Nouveau membre de l’Association des Maîtres Cuisiniers de Belgique depuis ce 8 mai 2017, Jean-Pierre Gascoing orchestre aujourd’hui le Toucan sur Mer. Une enseigne totalement dédiée aux produits de la pêche située à deux pas du Toucan Brasserie, maison-mère qu’il a lancé en 1999 avec Jean-Michel Hamon, restaurateur propriétaire de ces deux enseignes phares du quartier Brugmann à Bruxelles.

Comme le Toucan Brasserie, le Toucan sur Mer est devenu en quelques années et avec son fameux banc d’écailler, le restaurant de produits marins le plus emblématique de la Capitale. L’exigence de fraîcheur, l’attention à la pêche durable, la précision d’un travail pointu et l’humilité d’un chef réputé, sont autant de qualité pour ce nouveau Maître Cuisinier de Belgique qui se dévoile un peu plus pour nous, ici même. 

Comment et pourquoi êtes-vous devenu cuisinier ?
J’ai toujours aimé cuisiner. Tout petit, j’étais déjà constamment dans la cuisine où je cuisinais avec ma mère. Nous vivions en Bretagne et à la maison nous mangions sainement et profitions du potager que mon père cultivait. Il élevait aussi des animaux tels que des poules, des lapins, des cochons et même des moutons. C’était le hobby de mon père et cela nous apprenait, en même temps, ce qui était bon et sain.

Quelle a été votre formation ?
J’ai décidé de faire le Lycée Professionnel de Guérande et c’est là que j’ai appris mon métier. Ceci dit, j’y ai suivi mon frère, Lilian Gascoing qui, le premier, se destinait déjà au métier de chef de cuisine. Je dois donc cette formation, ce métier et mon goût pour la bonne cuisine à mon environnement familial.

De quoi est ensuite fait votre parcours ?
En 84-85, avec mon frère, nous sommes venus au Carlton (Bruxelles) dont le chef était alors Alain Passart. Nous étions vingt français à venir le rejoindre à Bruxelles ! En 1986, Passart m’a proposé de l’accompagner à Paris pour l’ouverture de l’Arpège. Ensuite, j’ai dû aller faire mon service militaire. Après celui-ci je suis revenu en Belgique où j’ai travaillé pour différentes maisons telles que l’Océan, au Montmartre, au 6e Continent, aux Brasseries Georges, au Fils de Jules et enfin, avant le Toucan, Chez Marie à côté des Etangs d’Ixelles où nous avons été étoilés au Michelin.

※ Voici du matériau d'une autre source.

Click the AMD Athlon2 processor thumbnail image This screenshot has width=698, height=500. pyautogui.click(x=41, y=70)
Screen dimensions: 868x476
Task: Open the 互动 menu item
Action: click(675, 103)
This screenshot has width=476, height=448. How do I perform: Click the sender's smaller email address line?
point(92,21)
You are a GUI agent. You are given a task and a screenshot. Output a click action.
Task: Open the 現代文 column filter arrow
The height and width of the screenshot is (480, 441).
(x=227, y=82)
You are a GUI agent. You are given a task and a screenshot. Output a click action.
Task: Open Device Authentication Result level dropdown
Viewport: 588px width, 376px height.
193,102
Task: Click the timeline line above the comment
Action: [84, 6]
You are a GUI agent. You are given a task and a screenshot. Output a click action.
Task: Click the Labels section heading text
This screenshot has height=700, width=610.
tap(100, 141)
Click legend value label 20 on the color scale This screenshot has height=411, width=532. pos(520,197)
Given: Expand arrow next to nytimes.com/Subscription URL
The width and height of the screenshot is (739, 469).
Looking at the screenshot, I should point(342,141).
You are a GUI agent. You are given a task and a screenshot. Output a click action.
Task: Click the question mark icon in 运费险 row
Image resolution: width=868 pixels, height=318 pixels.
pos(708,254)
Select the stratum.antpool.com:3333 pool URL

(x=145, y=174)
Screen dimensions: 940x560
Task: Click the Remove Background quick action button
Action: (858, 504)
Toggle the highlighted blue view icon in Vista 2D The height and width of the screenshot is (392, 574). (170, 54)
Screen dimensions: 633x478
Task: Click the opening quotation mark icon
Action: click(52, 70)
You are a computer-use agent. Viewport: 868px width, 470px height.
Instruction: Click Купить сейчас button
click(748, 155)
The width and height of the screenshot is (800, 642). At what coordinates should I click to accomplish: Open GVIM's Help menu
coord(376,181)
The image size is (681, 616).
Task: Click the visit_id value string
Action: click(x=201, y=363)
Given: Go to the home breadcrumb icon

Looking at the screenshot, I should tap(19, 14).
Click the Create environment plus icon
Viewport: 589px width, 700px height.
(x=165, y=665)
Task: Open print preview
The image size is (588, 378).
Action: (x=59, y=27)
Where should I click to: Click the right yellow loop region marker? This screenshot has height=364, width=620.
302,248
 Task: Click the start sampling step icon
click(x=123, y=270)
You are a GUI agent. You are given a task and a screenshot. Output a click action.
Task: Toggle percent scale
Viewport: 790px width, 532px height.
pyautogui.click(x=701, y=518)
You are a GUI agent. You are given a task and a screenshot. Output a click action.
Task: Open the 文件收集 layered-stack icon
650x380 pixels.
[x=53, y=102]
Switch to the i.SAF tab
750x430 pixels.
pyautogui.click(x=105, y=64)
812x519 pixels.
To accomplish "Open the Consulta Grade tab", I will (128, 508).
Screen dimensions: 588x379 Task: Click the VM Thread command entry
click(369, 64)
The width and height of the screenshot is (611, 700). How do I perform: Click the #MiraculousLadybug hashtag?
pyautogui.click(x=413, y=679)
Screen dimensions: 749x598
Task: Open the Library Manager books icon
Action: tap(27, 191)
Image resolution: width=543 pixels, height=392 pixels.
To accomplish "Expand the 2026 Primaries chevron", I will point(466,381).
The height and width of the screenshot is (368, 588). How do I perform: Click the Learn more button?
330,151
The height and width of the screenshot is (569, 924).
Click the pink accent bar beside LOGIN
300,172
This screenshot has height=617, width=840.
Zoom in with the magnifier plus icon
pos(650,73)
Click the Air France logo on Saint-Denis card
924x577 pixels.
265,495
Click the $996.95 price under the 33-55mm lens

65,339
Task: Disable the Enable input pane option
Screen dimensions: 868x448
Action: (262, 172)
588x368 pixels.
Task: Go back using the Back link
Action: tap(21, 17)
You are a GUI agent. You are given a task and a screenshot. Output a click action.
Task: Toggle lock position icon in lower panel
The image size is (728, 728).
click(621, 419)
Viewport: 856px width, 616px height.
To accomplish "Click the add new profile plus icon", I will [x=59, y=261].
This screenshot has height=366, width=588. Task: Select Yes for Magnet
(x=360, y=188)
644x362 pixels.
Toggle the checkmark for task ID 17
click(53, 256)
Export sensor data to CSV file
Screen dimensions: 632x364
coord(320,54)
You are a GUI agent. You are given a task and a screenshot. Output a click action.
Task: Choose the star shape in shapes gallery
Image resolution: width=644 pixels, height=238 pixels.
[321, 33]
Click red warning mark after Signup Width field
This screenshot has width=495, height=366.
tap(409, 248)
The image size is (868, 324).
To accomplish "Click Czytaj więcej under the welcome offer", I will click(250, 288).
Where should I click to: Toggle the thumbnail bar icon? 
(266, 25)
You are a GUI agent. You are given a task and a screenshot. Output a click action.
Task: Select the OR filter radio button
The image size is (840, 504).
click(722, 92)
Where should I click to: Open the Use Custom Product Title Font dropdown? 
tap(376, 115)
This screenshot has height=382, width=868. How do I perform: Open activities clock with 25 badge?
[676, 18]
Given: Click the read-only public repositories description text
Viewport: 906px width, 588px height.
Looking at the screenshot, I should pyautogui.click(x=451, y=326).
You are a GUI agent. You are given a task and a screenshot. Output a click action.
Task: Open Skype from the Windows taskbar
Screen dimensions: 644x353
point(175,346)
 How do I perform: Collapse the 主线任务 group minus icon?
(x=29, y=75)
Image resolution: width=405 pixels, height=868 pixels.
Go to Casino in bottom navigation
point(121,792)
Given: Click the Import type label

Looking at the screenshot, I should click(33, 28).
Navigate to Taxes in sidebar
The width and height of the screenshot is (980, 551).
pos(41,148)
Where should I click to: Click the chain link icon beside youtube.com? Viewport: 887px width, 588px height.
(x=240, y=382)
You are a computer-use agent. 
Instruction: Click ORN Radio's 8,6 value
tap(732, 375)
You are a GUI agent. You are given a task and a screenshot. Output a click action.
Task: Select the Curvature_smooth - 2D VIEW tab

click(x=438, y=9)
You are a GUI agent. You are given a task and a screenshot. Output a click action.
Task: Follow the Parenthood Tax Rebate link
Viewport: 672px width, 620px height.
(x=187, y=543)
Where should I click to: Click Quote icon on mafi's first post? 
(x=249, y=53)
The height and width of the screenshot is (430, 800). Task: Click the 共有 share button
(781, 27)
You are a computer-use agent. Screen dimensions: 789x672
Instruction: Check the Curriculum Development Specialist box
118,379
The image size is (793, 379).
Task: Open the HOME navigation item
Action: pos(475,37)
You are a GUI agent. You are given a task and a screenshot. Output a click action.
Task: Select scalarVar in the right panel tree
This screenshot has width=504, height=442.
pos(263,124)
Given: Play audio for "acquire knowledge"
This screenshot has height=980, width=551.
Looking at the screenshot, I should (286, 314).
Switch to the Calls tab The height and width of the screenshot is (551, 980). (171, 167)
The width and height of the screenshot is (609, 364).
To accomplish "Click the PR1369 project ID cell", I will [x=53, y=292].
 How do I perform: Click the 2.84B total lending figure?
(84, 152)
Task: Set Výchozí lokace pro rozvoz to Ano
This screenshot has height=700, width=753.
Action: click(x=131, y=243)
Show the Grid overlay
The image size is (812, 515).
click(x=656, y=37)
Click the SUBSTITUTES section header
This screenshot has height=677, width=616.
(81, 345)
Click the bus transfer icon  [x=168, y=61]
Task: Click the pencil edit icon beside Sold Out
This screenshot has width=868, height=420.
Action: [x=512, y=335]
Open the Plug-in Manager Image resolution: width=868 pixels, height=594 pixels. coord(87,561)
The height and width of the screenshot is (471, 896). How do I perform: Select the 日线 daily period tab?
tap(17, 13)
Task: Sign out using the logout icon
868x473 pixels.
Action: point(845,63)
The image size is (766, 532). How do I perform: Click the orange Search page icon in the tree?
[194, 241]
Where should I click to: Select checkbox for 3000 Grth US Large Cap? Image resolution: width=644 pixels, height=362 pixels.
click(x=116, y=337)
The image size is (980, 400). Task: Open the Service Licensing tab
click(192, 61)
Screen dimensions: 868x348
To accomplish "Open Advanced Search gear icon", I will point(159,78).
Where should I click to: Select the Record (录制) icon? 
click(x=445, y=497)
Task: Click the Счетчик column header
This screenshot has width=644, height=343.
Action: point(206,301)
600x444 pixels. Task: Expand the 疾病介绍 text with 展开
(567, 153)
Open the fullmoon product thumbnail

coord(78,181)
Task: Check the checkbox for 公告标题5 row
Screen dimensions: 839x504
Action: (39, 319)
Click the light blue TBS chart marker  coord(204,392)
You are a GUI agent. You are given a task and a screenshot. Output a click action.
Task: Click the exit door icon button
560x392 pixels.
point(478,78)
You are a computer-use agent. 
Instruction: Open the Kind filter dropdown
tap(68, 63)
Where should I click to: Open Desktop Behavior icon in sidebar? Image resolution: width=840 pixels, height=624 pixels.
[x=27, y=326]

Quand débutez-vous au Toucan ?
Dès son ouverture. C’est Jean-Michel Hamon qui connaissait ma façon de travailler et qui venait souvent s’attabler Chez Marie qui m’a demandé de me lancer dans l’aventure avec lui en l’aidant à ouvrir le Toucan. Une brasserie à la décoration personnalisée par le talent d’artistes plasticiens de renommée, située dans un beau quartier de Bruxelles et qui ne servirait qu’une cuisine – si même de brasserie traditionnelle – extrêmement qualitative. Nous étions à cet effet sur la même longueur donc et le challenge était tentant à relever. Nous avons donc ouvert le Toucan et d’emblée le succès a été au rendez-vous. L’enseigne de celle que nous appelons aujourd’hui « la maison-mère » (et où officie Cyril Jolivet) a toujours été très bien cotée, a obtenu un Bib gourmand au Michelin et a continué à attirer, à travers bientôt deux décennies d’existence, une belle clientèle, tout comme, à son tour, le Toucan sur Mer.

Qu’en est-il de votre cuisine, comment l’orchestrez-vous aux côtés de votre beau bancs d’écailler ?
La carte du Toucan sur Mer est composée, comme on l’imagine avec un tel nom, de 99% de produits de la mer et c’est pour cela que les gens viennent. Cependant, nous proposons tout de même une viande, un tartare de bœuf ou une volaille à la carte pour ceux qui seraient plus réfractaires au poisson !  

Le banc d’écailler, qui offre aussi un comptoir « à emporter » est particulièrement apprécié et il nous est fréquent de livrer des huîtres ou de grands plateaux de fruits de mer au Toucan Brasserie.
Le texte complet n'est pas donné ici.